Wern Yew Ding, MBChB

van den Berg SA, Uniken Venema SM, Mulder MJHL, Treurniet KM, Samuels N, Lingsma HF, Goldhoorn R-JB, Jansen IGH, Coutinho JM, Roozenbeek B, et al. Admission Blood Pressure in Relation to Clinical Outcomes and Successful Reperfusion After Endovascular Stroke Treatment. Stroke. 2020;51:3205–3214.

Endovascular treatment for early recanalization of an occluded artery has broadly been recognized to be an important aspect in the management of acute ischemic stroke. Yet, despite improvements in functional outcomes offered by this strategy, a significant proportion of patients have severe disability at follow-up. Therefore, additional targets for treatment need to be identified.

In a recent post-hoc analysis of the MR CLEAN Registry, Berg and colleagues assessed the relationship between admission blood pressure and short-term outcomes of ischemic stroke in patients treated with endovascular treatment. In brief, the MR CLEAN Registry was a prospective, observational cohort study of consecutive patients with ischemic stroke who were treated with endovascular treatment in the Netherlands. For the purposes of this analysis, the authors focused on adult patients who had a groin puncture within 6.5 hours after stroke onset and had intracranial proximal arterial occlusion in the anterior circulation, as demonstrated by computed tomography angiography.

^^^^

● **Problem set**:
- A) Please extract the passage of the stroke study summary from "van den Berg" to "Treatment. Stroke. 2020;51:3205–3214.".
- B) Answer these questions about the stroke study summary:
(i) In which journal and year was the discussed article published?
(ii) In which country were the MR CLEAN Registry patients treated?
(iii) Within how many hours of stroke onset did the included patients have a groin puncture?
- C) Carry on the stroke study summary from its last sentence.
The records that come next are separate material and have no connection to the stroke study summary.

^^^^

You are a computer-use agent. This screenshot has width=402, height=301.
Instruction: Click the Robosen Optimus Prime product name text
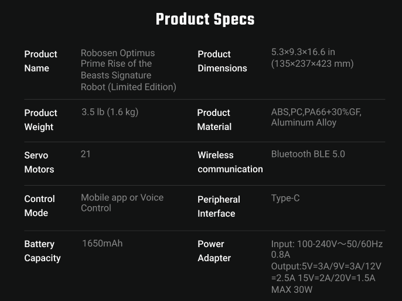[128, 70]
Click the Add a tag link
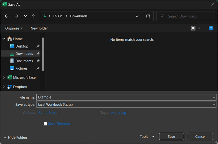The image size is (218, 144). [119, 113]
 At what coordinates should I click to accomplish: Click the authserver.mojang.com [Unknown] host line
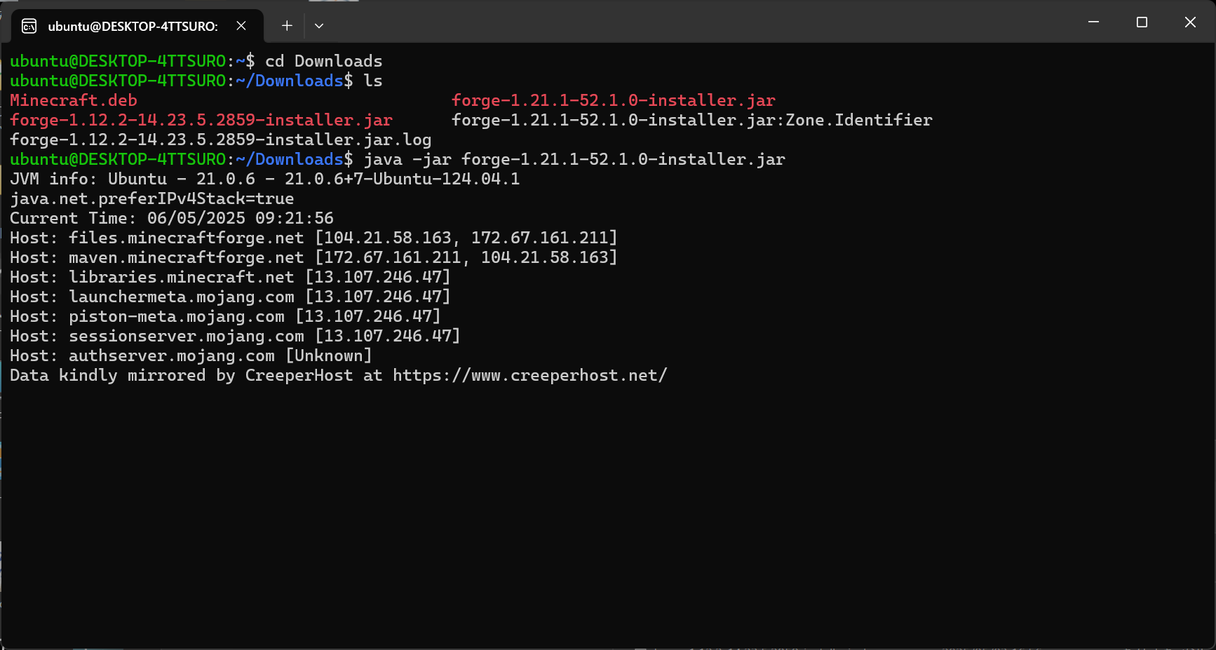[x=191, y=356]
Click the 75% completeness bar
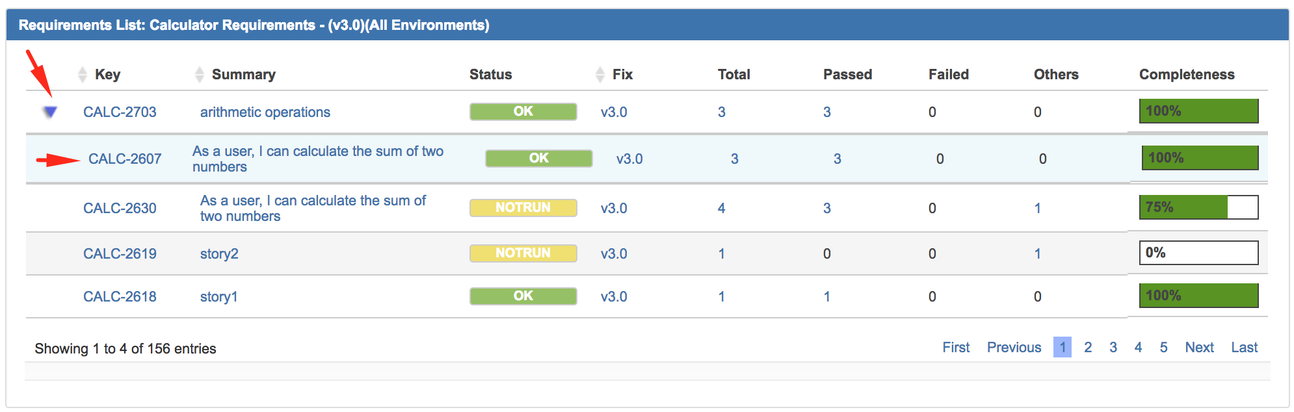The width and height of the screenshot is (1294, 412). [1198, 207]
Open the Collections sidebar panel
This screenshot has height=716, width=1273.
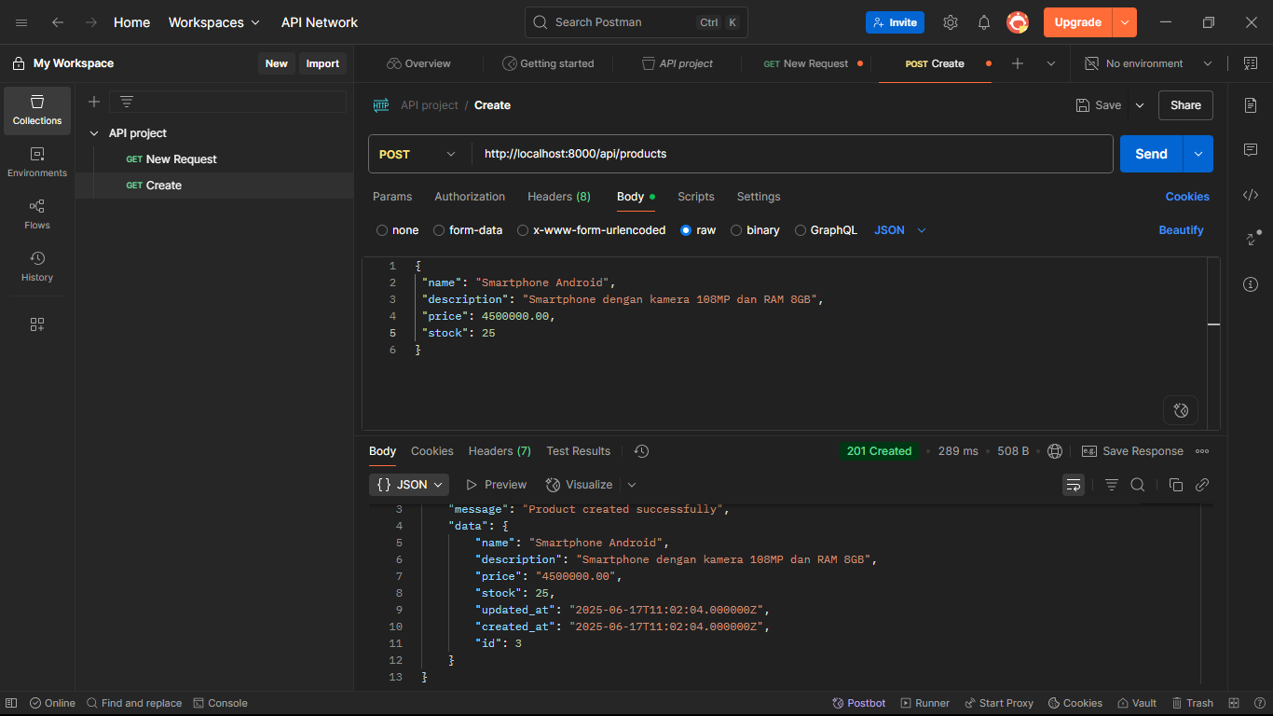(x=37, y=110)
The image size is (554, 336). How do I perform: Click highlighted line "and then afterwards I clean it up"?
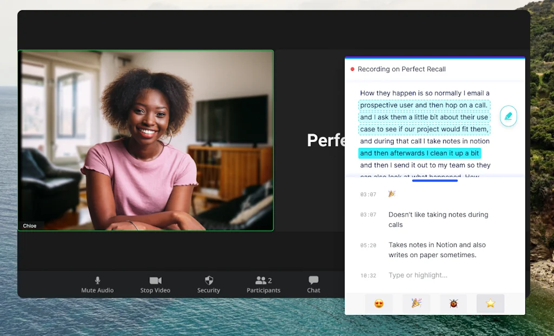click(419, 153)
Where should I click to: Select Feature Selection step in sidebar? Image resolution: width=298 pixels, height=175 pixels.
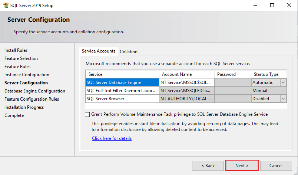pyautogui.click(x=21, y=58)
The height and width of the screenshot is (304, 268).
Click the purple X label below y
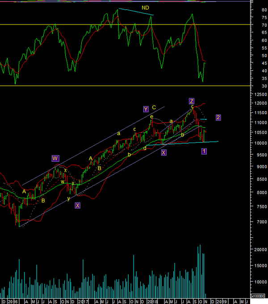78,206
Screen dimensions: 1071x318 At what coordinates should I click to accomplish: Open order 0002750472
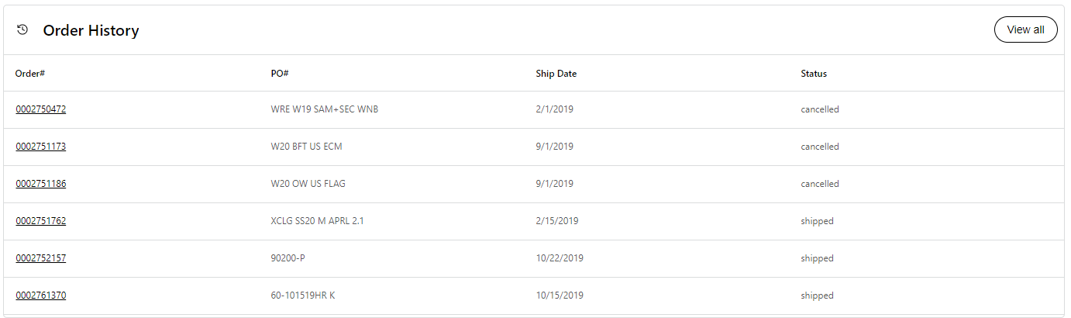41,109
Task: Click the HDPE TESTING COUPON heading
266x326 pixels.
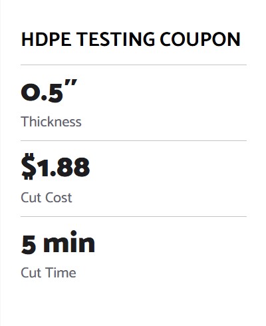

^^^^

● **Your responses**:
- A)
van den Berg SA, Uniken Venema SM, Mulder MJHL, Treurniet KM, Samuels N, Lingsma HF, Goldhoorn R-JB, Jansen IGH, Coutinho JM, Roozenbeek B, et al. Admission Blood Pressure in Relation to Clinical Outcomes and Successful Reperfusion After Endovascular Stroke Treatment. Stroke. 2020;51:3205–3214.

- B)
(i) Stroke, 2020
(ii) The Netherlands
(iii) Within 6.5 hours

- C)
At baseline, there was a total of 3,092 patients with a median age of 72 years. Patients were divided into 2 groups, depending on their admission systolic blood pressure (≥150 vs. <150 mmHg). As expected, those in the former group were older and had a higher prevalence of known hypertension and diabetes mellitus. The mean systolic blood pressure between the groups were 169 and 130 mmHg.

Among patients with a systolic blood pressure equal or above 150 mmHg at admission, higher blood pressure values were associated with increased odds of poor functional outcome and mortality at 90 days. There was also a reduced probability of successful reperfusion and a tendency towards symptomatic intracranial hemorrhage. These findings were not observed in those with an admission blood pressure below 150 mmHg.

A limitation of the study was the fact that the admission blood pressure was used instead of pre-endovascular treatment recordings. In this regard, patients with a high blood pressure at admission may have received treatment with blood pressure lowering effects. Furthermore, determining the target blood pressure that is associated with better outcomes is more important than the blood pressure at presentation, which physicians have little control over.

Overall, the findings from this study suggest that blood pressure has an important influence in the outcomes of patients with acute ischemic stroke who are treated with endovascular treatment. Further studies are needed to investigate the impact of blood pressure modification in such situations.